其實,他不是不能配合馮宛琴,修煉到更高的品級。
他已經暗中估摸過了,要是自己全心全意、不保留實力,至少能帶著馮師姐,衝到第四品真光境,比明燈組合掌握的,還能高一級。
只是,他不能。
他必須隱藏實力。
凡事要以大局為重。
所以他也只能看著清婉的馮師姐,眼前這副頹喪的樣子。
不過,看女子實在傷心,李雲絕想了想,便蹲下身來,對她道:
「師姐,不用太擔心的,最後一名,未必是咱們。」
「……」馮宛琴眼神空洞,沒啥反應。
「師姐,有信心點。」
李雲絕繼續鼓勵道,
「傳功長老說了,這個合修功,重點靠的是『悟』。」
「我們賽考時,說不定當場就悟了。」
「師姐,你信我的,等賽考時,說不定有驚喜哦。」
「哦……」馮宛琴終於有了點生氣兒,轉臉看了看他。
女子這時心說:
「別人還談個『臨陣抱佛腳』,你倒把贏的指望,直接支到上陣後,唉,都不知道怎麼說你好了。」
心裡鬱悶地想著,她努力沒把這種情緒流露出來,而是隨口應和了一聲:
「是啊,說不定吧。」
此後她沒再說話了。
她已經不想說話了。
很快就到了第三天。
這一天白石廣場上,臨時用白堊粉,劃出了二十個十步見方的方格,作為比賽的場地。
這一批參加過關賽考的,正是二十對組合,共四十人。
賽考第一階段,所謂「初賽考」,是將二十對組合,按抽籤得到的順序,依次兩兩對陣。
如此便有十場賽考。
很明顯,初賽考的最終結果,就是決出前十名和後十名。
此後,前後各十名內部,繼續分組對陣。
比如後十名,繼續抽籤,兩兩對陣,便有五場賽考。
這第二階段的賽考,便能決出每五名一段的組。
如此就能知道,哪五組落在前五中,哪五組落在後五名當中。
至於具體的名次,再由這段內的五組,繼續抽籤對戰。
因為這時已是奇數組,一開始會有一組輪空;
但接下來,還會按規則,跟已比過的勝利組對陣,視輸贏的情況,再與段內其他組比過。
總之,到最後,一定會決出一到二十組的具體名次。
一般來說,如此賽考,只需傳功長老一人坐鎮而已,具體事務由其他弟子幫忙。
但今天,不僅傳功長老游蒼玉在場,其餘一些長老、護法,尤其副掌門孫元礪,也來了。
至於正掌門凌紫虛,自然沒來,他真的沉迷於冰月神功的修煉中。
一聲銅鑼響,賽考開始了。
琴雲組的初賽考,對陣者是杜江潮與黃雨君的組合,簡稱江雨組。
雙方上了場,還沒打幾個回合,杜江潮與黃雨君身形一錯落,一道冰藍色的半月弧光,從二人錯身而過處驟然生發,「噗噗」兩聲,分別打在馮宛琴和李雲絕的前胸上。

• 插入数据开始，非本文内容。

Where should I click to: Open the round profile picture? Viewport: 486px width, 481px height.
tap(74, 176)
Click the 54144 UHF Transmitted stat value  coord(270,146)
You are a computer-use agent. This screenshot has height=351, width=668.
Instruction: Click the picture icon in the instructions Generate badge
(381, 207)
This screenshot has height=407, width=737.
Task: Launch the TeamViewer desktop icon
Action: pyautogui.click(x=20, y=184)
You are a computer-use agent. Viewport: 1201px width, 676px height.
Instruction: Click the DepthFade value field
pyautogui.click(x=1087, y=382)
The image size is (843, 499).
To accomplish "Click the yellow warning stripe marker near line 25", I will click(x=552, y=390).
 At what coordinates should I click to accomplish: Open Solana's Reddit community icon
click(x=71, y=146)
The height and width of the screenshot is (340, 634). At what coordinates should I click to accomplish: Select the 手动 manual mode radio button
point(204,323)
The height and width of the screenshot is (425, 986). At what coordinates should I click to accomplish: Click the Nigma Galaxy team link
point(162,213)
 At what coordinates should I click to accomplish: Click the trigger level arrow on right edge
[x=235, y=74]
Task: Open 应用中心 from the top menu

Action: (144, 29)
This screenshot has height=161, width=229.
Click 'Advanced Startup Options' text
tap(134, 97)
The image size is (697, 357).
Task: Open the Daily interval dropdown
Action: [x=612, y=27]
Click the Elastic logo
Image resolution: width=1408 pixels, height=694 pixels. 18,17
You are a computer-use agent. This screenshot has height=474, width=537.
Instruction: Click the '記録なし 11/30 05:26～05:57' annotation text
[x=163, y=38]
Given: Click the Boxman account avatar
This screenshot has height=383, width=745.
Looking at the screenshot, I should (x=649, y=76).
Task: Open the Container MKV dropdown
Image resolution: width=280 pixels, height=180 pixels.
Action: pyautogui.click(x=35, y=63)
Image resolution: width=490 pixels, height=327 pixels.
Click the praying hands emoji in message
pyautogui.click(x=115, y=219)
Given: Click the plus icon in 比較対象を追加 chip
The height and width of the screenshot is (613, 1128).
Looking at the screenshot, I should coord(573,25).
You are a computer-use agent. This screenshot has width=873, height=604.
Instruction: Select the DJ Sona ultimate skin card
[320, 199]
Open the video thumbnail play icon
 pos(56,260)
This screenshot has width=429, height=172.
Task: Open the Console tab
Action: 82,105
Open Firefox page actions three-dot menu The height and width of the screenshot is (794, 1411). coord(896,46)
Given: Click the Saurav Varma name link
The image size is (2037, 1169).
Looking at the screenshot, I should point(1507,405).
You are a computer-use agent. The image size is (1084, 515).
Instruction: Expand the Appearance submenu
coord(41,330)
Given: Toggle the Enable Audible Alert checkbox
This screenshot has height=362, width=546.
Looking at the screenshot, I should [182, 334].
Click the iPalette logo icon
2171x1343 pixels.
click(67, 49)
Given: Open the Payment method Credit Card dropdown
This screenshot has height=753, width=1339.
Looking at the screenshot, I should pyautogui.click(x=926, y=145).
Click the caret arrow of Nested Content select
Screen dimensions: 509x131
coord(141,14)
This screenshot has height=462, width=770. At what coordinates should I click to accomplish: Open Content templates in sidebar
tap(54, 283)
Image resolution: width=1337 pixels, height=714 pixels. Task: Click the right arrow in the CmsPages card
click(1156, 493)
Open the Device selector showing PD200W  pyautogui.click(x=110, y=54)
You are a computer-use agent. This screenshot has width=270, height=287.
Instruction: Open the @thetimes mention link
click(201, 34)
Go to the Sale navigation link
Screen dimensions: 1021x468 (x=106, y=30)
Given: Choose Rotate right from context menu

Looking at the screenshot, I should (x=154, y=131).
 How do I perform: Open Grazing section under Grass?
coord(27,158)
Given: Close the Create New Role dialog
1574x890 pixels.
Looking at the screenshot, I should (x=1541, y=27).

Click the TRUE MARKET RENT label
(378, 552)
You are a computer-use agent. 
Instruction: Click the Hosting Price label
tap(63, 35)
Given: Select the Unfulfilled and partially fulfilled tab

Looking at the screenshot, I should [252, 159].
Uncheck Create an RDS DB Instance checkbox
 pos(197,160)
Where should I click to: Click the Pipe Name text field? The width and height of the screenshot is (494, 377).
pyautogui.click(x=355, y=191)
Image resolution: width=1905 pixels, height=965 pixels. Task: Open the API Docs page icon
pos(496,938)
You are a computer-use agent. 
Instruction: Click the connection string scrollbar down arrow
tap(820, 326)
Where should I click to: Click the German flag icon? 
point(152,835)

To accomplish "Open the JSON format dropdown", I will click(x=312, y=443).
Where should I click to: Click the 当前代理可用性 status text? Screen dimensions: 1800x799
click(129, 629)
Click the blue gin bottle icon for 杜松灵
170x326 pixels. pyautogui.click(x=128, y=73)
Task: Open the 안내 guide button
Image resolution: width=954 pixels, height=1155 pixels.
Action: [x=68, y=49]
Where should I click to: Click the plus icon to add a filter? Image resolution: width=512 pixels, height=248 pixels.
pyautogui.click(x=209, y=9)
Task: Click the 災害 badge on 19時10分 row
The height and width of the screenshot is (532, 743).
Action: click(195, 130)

不僅擊中,打中的位置,還非常精準地一致,全在右胸膛上部幾乎同一個位置。
當然,因為只是賽考,上陣者都穿了皮甲,上面由特殊咒法處理過,能抗拒法術攻擊。
同時參加賽考的弟子,也都被告誡,出招意思到了就行,不要下死手;
要是被發現有誰出了重手,不管有沒有造成嚴重後果,都要被嚴加懲罰。
所以,雖然琴雲組二人被打中,但也沒真正受傷,只不過意味著,他們被打敗了。
面對這結果,馮宛琴並沒什麼意外,因為整個參加賽考的二十組弟子中,就屬這個江雨組,實力最強大。
杜江潮和黃雨君兩人,都是比上弦弟子還高的半月弟子,甚至杜江潮的實力,大家公認為已經達到滿月弟子的水準,只是缺少升級所需的功績契機而已。
當然今天就是他的契機。
要是奪得頭名,他就能升為普通弟子品級中,最高的滿月弟子了。
一旦成為滿月弟子,就有可能升為桂月護法,那就邁入冰月門領導者的行列了。
所以杜江潮怎麼會不拼命?
既有實力,又有戰意,他怎麼會不贏?
所以馮宛琴對這個結果,坦然接受。
但看著李雲絕有些茫然的神態,她還是把個中緣由,簡短地告訴了李雲絕。
李雲絕這時才好像釋然,接受了敗陣的結果,神態明顯輕鬆了下來。
見他如此,杜江潮和黃雨君,都在心裡暗笑。